Stored records
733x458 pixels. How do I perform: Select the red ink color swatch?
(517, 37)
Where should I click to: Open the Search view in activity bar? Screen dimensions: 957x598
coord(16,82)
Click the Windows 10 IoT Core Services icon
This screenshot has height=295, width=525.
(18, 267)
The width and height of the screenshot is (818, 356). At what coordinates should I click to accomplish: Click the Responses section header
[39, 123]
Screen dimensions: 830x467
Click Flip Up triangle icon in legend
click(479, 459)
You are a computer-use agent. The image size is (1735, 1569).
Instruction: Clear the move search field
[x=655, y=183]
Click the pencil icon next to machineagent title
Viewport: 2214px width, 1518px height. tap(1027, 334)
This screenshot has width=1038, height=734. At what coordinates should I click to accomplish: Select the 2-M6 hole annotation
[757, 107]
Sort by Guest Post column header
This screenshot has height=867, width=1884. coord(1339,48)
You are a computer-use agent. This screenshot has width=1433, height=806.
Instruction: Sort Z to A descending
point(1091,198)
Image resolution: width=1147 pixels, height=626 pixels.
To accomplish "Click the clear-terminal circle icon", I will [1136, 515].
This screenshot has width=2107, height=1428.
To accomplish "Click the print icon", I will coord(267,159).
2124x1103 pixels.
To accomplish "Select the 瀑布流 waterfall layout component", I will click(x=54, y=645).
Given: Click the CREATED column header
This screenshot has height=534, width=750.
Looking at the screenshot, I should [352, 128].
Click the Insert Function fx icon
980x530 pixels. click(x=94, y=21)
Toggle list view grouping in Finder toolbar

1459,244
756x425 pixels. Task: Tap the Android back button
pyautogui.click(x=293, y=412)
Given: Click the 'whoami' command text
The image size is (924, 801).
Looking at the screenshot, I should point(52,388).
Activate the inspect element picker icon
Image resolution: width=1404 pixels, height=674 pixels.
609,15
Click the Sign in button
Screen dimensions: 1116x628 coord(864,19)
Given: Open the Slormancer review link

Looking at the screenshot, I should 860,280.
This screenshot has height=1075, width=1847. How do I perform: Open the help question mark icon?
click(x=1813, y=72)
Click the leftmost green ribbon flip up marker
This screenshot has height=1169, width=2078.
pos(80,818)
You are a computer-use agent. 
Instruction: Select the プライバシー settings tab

> **TRY IT**
Look through the entries above for the word "computer". Copy every line where it shows up.

> **RESPONSE**
You are a computer-use agent. The image size is (1735, 1569).
You are a computer-use agent. This screenshot has width=1433, height=806.
You are a computer-use agent. 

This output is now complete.